Guillaume Garot, député de la Mayenne, et auteur de la loi de 2016 contre le gaspillage alimentaire, a défendu plusieurs amendements renforçant la lutte contre le gaspillage sur l’ensemble de la chaîne alimentaire. Ils sont intégrés au projet de loi

« Le combat n’est pas terminé. Plus de 30 % de la production alimentaire mondiale sont jetées, perdu, gaspillé chaque année. Or, à l’horizon 2050, nous devrons nourrir 9 milliards d’êtres humains contre 7 aujourd’hui. Il faut donc faire reculer le gaspillage alimentaire, et je considère que sur ce sujet la France peut et doit montrer le chemin. La loi de 2016 est devenue une référence pour beaucoup d’autres pays, comme le Japon récemment. Mais nous devons aller plus loin » a déclaré Guillaume Garot.

Aujourd’hui, Le député socialiste veut renforcer le texte et faire de la lutte contre le gaspillage une grande cause nationale en 2021. Ce jeudi 21 janvier 2021, Le parlementaire a présenté ce projet de loi en commission.

Le contrôle des produits donnés par la grande distribution et une police alimentaire

La commission a validé le renforcement du contrôle de la qualité des dons d’invendus et l’obligation de mesure du gaspillage alimentaire pour les entreprises alimentaires. « Le problème aujourd’hui, c’est qu’il n’y a pas de contrôle.

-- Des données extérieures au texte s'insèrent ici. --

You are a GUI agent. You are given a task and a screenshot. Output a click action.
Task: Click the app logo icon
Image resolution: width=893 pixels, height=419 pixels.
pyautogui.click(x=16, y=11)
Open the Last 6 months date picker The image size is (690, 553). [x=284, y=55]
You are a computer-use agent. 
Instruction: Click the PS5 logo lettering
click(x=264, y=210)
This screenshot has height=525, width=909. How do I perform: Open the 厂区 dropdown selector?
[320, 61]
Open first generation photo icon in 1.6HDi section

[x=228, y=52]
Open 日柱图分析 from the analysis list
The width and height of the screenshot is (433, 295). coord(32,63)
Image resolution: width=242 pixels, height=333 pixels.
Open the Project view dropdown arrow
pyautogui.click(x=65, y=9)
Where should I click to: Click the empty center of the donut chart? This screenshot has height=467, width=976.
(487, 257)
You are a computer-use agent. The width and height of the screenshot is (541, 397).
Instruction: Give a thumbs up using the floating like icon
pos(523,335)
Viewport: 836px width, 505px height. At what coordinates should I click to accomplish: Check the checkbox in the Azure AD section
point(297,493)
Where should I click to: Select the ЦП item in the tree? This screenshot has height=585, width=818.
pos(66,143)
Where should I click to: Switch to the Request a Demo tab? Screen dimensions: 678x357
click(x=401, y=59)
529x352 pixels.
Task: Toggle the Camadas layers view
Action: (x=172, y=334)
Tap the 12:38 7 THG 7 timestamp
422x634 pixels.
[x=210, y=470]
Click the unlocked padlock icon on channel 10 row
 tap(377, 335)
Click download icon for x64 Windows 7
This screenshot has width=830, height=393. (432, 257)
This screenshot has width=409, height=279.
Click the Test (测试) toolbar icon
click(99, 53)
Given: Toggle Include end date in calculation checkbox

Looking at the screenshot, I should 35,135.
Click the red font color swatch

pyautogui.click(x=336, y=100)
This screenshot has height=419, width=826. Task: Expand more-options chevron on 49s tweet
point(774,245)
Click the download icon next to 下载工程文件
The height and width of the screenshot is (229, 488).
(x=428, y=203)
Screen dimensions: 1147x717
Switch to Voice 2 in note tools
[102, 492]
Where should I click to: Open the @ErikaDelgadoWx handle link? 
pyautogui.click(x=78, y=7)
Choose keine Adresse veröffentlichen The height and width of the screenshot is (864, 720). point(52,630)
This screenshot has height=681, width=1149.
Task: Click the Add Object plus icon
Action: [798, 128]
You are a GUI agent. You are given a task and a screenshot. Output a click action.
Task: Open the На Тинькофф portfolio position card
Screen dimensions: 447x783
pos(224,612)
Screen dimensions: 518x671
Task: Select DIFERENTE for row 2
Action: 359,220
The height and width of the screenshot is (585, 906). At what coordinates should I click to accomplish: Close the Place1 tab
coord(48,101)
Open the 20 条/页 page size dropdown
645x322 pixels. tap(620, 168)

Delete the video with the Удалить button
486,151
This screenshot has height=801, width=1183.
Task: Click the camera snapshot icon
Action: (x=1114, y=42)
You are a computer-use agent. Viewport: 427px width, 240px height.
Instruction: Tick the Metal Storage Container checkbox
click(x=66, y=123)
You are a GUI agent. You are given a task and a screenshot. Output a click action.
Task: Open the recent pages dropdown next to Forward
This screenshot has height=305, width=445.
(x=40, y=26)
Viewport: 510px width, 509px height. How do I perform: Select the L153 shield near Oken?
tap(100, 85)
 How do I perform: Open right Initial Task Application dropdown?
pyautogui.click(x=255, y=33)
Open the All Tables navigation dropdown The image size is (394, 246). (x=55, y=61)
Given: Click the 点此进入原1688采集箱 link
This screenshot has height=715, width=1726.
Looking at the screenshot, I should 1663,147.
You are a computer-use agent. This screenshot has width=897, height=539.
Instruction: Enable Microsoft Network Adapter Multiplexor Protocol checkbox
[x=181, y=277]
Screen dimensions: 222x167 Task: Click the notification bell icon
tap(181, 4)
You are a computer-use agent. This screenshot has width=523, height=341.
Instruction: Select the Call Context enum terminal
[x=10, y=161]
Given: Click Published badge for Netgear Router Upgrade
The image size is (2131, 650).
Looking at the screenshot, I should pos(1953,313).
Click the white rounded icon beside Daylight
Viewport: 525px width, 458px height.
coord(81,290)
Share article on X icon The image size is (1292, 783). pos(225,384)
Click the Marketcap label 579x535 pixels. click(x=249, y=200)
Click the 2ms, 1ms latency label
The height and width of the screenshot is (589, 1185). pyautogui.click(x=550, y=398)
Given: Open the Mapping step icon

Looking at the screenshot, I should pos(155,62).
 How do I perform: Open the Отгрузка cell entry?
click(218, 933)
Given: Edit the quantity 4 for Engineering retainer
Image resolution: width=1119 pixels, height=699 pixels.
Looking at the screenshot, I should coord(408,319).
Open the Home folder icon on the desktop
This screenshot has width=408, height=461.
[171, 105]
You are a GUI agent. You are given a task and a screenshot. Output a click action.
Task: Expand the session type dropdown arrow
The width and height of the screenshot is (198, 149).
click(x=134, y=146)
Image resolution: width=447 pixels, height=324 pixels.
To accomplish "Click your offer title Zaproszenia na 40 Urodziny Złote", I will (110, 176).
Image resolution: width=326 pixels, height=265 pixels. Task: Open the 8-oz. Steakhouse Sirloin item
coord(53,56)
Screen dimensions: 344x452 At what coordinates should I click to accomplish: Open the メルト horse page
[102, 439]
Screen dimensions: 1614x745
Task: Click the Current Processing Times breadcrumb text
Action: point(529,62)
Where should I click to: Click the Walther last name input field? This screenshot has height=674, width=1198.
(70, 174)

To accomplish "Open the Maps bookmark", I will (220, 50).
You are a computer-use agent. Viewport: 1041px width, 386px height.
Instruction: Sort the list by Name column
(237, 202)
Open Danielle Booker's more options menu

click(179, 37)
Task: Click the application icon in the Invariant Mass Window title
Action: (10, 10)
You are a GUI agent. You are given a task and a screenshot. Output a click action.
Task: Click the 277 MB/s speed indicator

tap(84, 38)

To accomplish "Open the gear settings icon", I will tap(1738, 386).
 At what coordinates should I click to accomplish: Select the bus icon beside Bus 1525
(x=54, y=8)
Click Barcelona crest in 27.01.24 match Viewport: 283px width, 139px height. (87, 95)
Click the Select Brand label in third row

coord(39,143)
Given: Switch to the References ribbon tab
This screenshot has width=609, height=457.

L’idée est de créer une police alimentaire avec les services de la répression des fraudes et ceux du ministère de l’Agriculture pour sanctionner la destruction de nourriture consommable, interdite depuis 2016 ».  A déclaré Guillaume Garot.

D’après le député mayennais, Les grandes surfaces ont joué le jeu. Cependant, les dons ne sont pas toujours de bonne qualité. C’est pourquoi il souhaite créer une police alimentaire chargée de traquer les commerçants qui donnent des produits de mauvaise qualité, mais aussi ceux qui jettent les invendus dans les poubelles sans les valoriser.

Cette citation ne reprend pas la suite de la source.